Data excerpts
- Opening Delimiter -

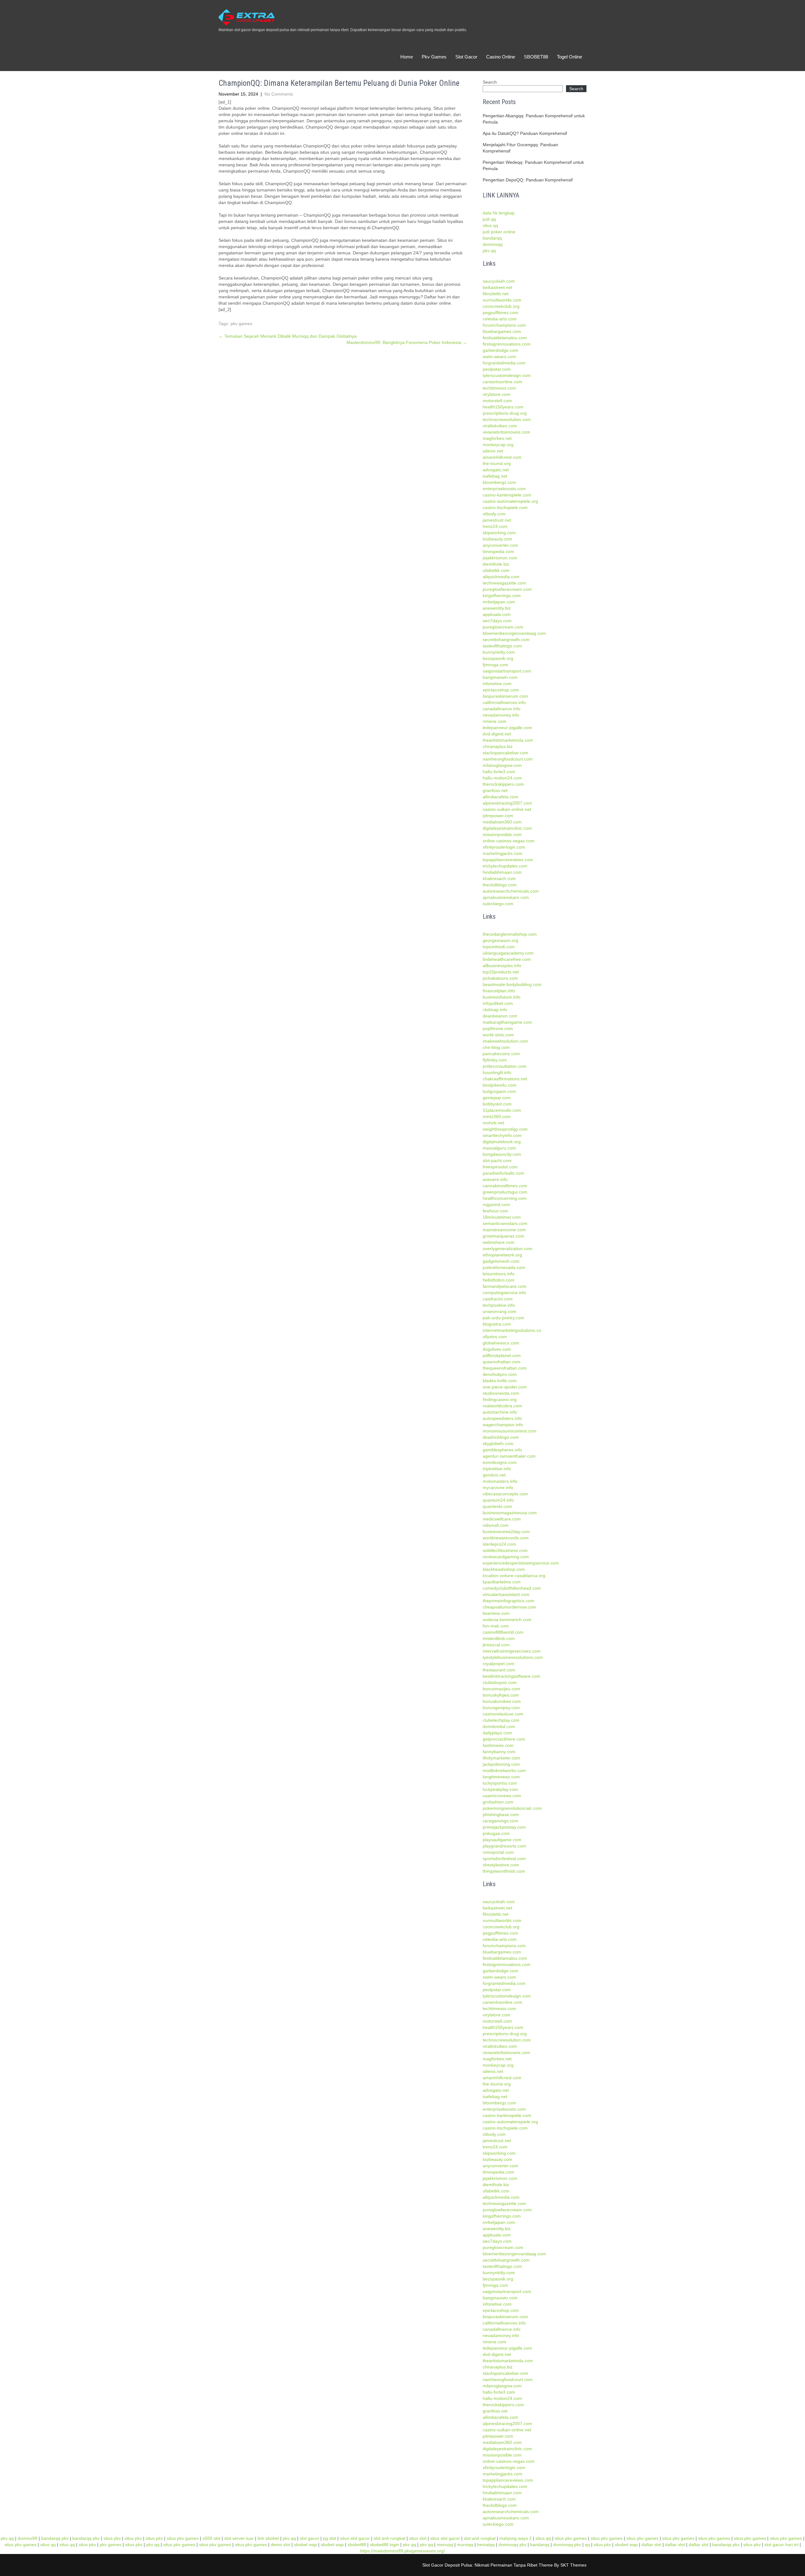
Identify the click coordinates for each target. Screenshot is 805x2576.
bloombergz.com (499, 482)
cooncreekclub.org (501, 306)
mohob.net (493, 1122)
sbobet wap (305, 2544)
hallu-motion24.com (502, 777)
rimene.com (494, 721)
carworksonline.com (502, 381)
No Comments (278, 94)
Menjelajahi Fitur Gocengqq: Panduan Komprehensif (520, 147)
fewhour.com (495, 1210)
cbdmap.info (495, 1009)
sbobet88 (356, 2544)
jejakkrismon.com (500, 557)
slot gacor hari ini (781, 2544)
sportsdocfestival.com (504, 1858)
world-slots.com (498, 1034)
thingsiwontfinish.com (504, 1871)
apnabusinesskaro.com (506, 897)
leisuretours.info (498, 1273)
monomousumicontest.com (509, 1430)
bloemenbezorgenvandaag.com (514, 633)
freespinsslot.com (500, 1166)
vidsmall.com (495, 1525)
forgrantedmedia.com (504, 362)
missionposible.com (502, 834)
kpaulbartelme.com (502, 1581)
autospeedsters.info (502, 1418)
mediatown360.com (502, 821)
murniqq (465, 2544)
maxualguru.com (499, 1147)
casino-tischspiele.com (505, 507)
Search (490, 82)
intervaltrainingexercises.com (512, 1651)
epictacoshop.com (501, 689)
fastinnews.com (498, 1745)
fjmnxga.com (495, 664)
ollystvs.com (495, 1336)
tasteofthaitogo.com (502, 645)
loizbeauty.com (497, 538)
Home (406, 56)
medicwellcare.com (502, 1518)
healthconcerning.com (505, 1198)
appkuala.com (497, 614)
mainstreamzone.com (504, 1229)
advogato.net (496, 469)
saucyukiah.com (499, 281)
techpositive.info (499, 1305)
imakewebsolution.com (505, 1041)
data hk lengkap (498, 212)
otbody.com (494, 513)
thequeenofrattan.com (505, 1368)
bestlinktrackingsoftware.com (511, 1676)
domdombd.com (499, 1726)
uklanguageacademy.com (508, 953)
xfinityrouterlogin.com (504, 847)
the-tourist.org (497, 463)
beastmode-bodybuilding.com (512, 984)
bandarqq (492, 238)
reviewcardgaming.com (506, 1556)
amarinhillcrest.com (502, 457)
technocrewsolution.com (507, 419)
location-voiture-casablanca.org (514, 1575)
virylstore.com (496, 394)
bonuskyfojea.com (501, 1695)
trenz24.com (495, 526)
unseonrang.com (499, 1311)
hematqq (486, 2544)
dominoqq (492, 244)
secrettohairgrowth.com (506, 639)
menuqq (445, 2544)
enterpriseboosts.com (504, 488)
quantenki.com (497, 1506)
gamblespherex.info (502, 1449)
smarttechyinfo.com (502, 1135)
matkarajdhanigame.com (507, 1022)
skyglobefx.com (498, 1443)
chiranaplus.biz (498, 746)
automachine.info (500, 1412)
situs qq (490, 225)
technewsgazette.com (504, 582)
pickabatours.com (500, 978)
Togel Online (569, 56)
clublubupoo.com (500, 1682)
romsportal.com (498, 1852)
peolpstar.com (497, 369)
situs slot (417, 2538)
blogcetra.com (497, 1324)
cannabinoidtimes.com (505, 1185)
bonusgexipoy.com (501, 1707)
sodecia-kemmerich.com (507, 1619)
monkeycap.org (498, 444)
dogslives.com (497, 1349)
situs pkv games (183, 2538)
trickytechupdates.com (505, 865)
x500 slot (211, 2538)
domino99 (27, 2538)
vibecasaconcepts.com (505, 1493)
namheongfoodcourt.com (508, 759)
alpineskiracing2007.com (507, 803)
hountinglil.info (497, 1072)
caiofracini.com (498, 1298)
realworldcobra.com (502, 1405)
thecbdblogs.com (500, 884)
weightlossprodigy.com (505, 1129)
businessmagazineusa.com (510, 1512)
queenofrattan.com (501, 1361)
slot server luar (239, 2538)
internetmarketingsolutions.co (512, 1330)
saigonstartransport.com (507, 670)
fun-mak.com (496, 1625)
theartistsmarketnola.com (508, 740)
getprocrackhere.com (504, 1739)
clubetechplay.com (501, 1720)
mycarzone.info (498, 1487)
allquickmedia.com (501, 576)
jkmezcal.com (496, 1644)
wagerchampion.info (503, 1424)
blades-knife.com (500, 1380)
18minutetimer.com (502, 1217)
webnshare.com (498, 1242)
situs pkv (112, 2538)
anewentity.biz (497, 608)
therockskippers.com (503, 784)
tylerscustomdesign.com (507, 375)
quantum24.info (498, 1500)
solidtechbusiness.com (505, 1550)
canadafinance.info (501, 708)
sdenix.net (493, 450)
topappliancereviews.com (508, 859)
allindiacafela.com (500, 796)
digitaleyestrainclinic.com (507, 828)
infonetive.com (497, 683)
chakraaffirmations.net (505, 1078)
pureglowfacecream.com (507, 589)
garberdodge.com (500, 350)
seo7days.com (497, 620)
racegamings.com (500, 1820)
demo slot (280, 2544)
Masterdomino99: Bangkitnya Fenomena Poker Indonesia (407, 342)
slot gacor (309, 2538)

- Closing Delimiter -

*ASSIGNMENT*
Beginning at the line that contains "situs pkv (112, 2538)", reproduce every line down to the last line of the entries above, exactly and only those.

*RESULT OF THIS TASK*
situs pkv (112, 2538)
anewentity.biz (497, 608)
therockskippers.com (503, 784)
tylerscustomdesign.com (507, 375)
quantum24.info (498, 1500)
solidtechbusiness.com (505, 1550)
canadafinance.info (501, 708)
sdenix.net (493, 450)
topappliancereviews.com (508, 859)
allindiacafela.com (500, 796)
digitaleyestrainclinic.com (507, 828)
infonetive.com (497, 683)
chakraaffirmations.net (505, 1078)
pureglowfacecream.com (507, 589)
garberdodge.com (500, 350)
seo7days.com (497, 620)
racegamings.com (500, 1820)
demo slot (280, 2544)
Masterdomino99: Bangkitnya Fenomena Poker Indonesia (407, 342)
slot gacor (309, 2538)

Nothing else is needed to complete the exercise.